I hardly knew how to respond to that brilliant piece of deductive thinking.
“Frank, you’re operating from the premise that Hauptmann is guilty,” I said, trying to maintain control, and stay reasonable. “Assuming that Hauptmann may
not
be guilty, then his not having met Fisch until two years after the crime speaks only of Hauptmann’s
innocence
.”
He made a small dismissive wave. “Well, for the sake of argument…but I can’t accept your characterizing Pat O’Rourke’s undercover work as anything but exceptional.”
“Oh, really? Then did you know Isidor Fisch was a
member
of that spiritualist church?”
His face remained impassive, but his eyes flickered.
“So was Oliver Whately. So was Violet Sharpe.”
He sat forward. “Are you certain?”
“I have witnesses who say so. And if you send some of these famous Washington G-men or T-men into the field checking, I think you’ll come up with a lot more witnesses. Can I continue my scenario?”

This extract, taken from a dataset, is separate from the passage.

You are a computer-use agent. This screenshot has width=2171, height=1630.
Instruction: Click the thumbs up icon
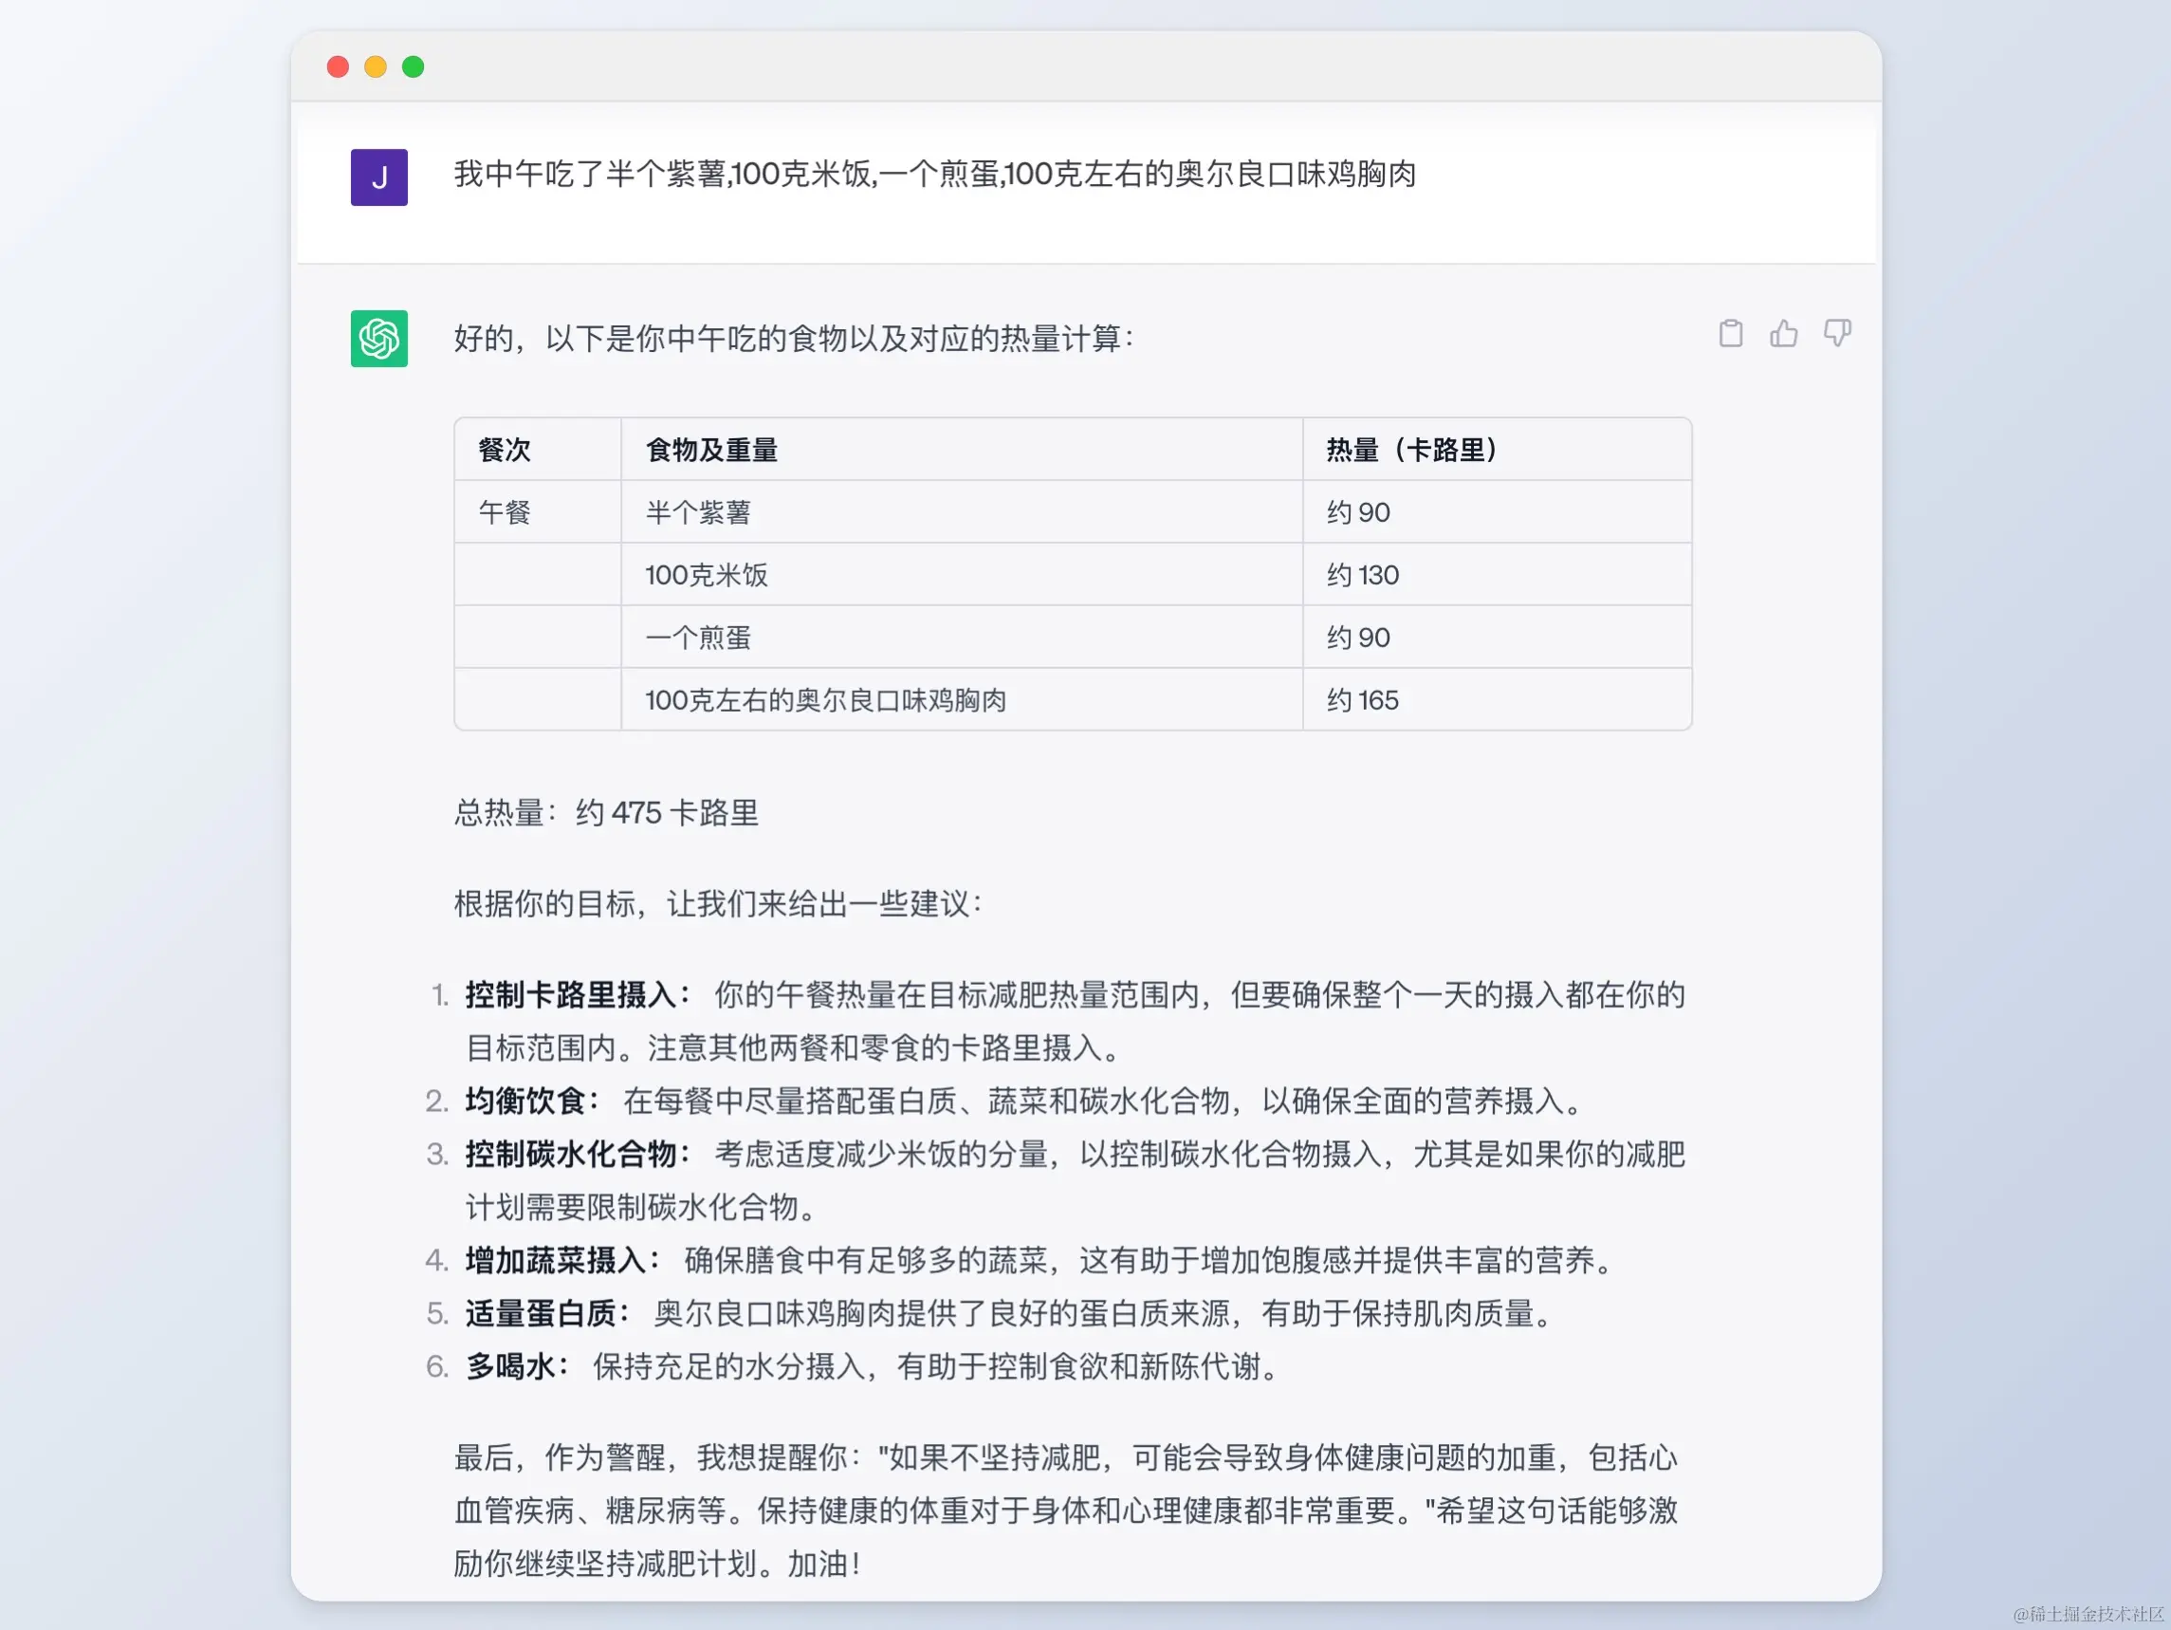coord(1783,334)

He nodded; his expression was grave.
“Paul Wendel uses his client Fisch to arrange for Violet and Ollie to help, in various ways. I think Violet’s a dupe, actually, providing inside information possibly through a boyfriend, while Ollie is, on the other hand, an active participant in the scheme. He is, in fact, the prime inside accomplice. The night of the kidnapping, he probably handed the baby either down the ladder or out the front door to one of Hassel and Greenberg’s cronies. There’s a possibility these bootleggers have a connection to the servants that can be traced, even at this late date, because I understand deliveries of beer and booze were made to Whately and others.”
Wilson wore a faint humorless smirk. “I suppose Whately’s role explains why the dog didn’t bark.”
“Oh, yes and then some—you see, Whately looked after Wahgoosh. He in fact brought the dog into the household, raised it, trained it. There’s no way around it, Frank, it has to be said…”
“Oh, Heller, please don’t.”
I shrugged and smiled. “The butler did it.”
“You had to say it.”
“I was born to say it. Frank, the child was spirited away by these bootleggers, Hassel and Greenberg’s boys, and possibly along for the ride was a Capone representative.”
“Surely not Ricca.”
“No. But I have a hunch this is where Bob Conroy was positioned; he’d been on the outs with Capone, and maybe was willing to do almost anything to get back into the boss’s good graces…setting himself up, unwittingly of course, to be Capone’s fall guy.”
“Conroy is the guy that Capone was offering up, all right,” Wilson admitted. “Go on.”
“The first note, planted in the nursery, was written by Wendel; his background, incidentally, is German, although he’s apparently at least second-generation. The note was not really for ransom purposes, but merely to lead Lindbergh and the authorities into thinking the kidnapping was for real.”